Este W sale de la pureza lógica hacia la impureza existencial. De tal modo, advierte que hay signos expresivos que carecen de traducción lógica, como la mímica, los gestos, los ruidos, los murmullos y, última pero no menor, la música. Algo similar ocurre con la concepción del mundo como un todo, que no es lógica sino afectiva: el sentimiento de lo eterno, valores incluidos, que se experimenta ante la obra de arte (TLP 6.45).
En este espacio privilegiado de lo estético —sin olvidar que proviene de lo ético, ambos valorativos— la música puede ocupar el primer rango por realizar la síntesis entre la mostración expresiva, emocional y valiosa, con la exactitud abstracta de las categorías matemáticas que le proveen la posibilidad de numerar objetos sin contenido material concreto por medio de la escritura melográfica. A esta convergencia hace lugar el TLP en 3.141 y desde el 4.003 al 4.0141.
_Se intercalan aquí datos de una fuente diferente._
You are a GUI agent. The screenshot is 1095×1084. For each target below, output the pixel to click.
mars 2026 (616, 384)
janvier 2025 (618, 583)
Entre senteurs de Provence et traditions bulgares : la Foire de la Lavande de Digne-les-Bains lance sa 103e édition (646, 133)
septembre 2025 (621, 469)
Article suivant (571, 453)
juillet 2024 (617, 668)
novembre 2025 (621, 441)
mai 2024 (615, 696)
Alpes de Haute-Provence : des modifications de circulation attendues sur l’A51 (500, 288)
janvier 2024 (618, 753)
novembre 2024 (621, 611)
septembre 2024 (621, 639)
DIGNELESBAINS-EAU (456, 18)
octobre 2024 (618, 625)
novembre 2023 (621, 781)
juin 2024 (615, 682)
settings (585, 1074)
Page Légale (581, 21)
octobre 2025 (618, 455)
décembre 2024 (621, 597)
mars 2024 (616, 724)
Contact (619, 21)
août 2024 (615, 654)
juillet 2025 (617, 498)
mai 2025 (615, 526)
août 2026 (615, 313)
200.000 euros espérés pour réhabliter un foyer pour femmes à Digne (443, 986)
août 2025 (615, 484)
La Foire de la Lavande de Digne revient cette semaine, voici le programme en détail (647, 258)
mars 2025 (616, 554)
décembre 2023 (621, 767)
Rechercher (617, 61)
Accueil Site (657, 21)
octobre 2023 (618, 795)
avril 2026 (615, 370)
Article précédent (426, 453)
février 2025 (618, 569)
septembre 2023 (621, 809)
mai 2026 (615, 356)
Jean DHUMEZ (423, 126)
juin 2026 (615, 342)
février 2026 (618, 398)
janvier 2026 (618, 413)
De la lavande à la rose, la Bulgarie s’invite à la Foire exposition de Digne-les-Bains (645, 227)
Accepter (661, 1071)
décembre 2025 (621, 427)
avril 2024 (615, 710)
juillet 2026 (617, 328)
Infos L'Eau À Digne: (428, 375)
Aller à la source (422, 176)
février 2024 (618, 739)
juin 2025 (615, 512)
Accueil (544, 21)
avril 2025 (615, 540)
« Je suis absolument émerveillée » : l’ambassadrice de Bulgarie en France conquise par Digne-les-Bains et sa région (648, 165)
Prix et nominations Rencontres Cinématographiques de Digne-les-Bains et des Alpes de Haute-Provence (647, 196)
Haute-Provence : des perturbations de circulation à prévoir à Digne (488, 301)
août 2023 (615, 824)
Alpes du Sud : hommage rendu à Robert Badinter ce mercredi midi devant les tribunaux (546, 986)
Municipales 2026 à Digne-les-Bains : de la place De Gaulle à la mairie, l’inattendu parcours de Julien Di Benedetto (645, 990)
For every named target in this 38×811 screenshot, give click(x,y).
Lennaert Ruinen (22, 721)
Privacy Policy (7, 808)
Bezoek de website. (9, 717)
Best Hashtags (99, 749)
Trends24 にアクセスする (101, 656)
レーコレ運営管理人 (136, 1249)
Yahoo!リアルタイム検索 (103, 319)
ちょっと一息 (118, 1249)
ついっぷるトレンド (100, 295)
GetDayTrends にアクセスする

Como las frases musicales, las proposiciones se articulan en una suerte de sintaxis compartida o similitud estructural. Así como las primeras no son un mero montón de palabras, tampoco la segunda es un mero cúmulo de notas. Por ello, cuando se pronuncia una palabra es como si se pulsara una nota en el teclado de un piano: el cordado ya está listo en la caja, a la espera del sujeto que lo active (cf. Investigaciones filosóficas, parte 1). En principio, una proposición impresa no guarda similitud con el hecho del que pretende dar cuenta, pero lo mismo ocurre con la partitura respecto a la ejecución musical. Hay un parentesco interior entre ambas que se vale de figuras comparables. W llega a hablar de pensamiento musical, de la música como lenguaje y, en consecuencia, de la posibilidad de traducir mutuamente los dos tipos de mensajes. El punto de sutura es la voz, apta para el verbo y el canto. Es despliegue horizontal de lo dicho, una suerte de arco melódico (cf. Diario, 29 de marzo de 1915). El orden armónico del mundo es invisible y teje correspondencias, correlatos y empatías levemente sonoras, dispersas por todas partes, en disposición de actuar según se activen las proposiciones lógicas. La consumación no se da por medio de la ciencia ni de la filosofía, sino en la obra de arte que, por tener un espacio y un tiempo propios, asimismo abarca el espacio lógico. Según quiere Heinrich Heine, donde mueren las palabras, nace la música.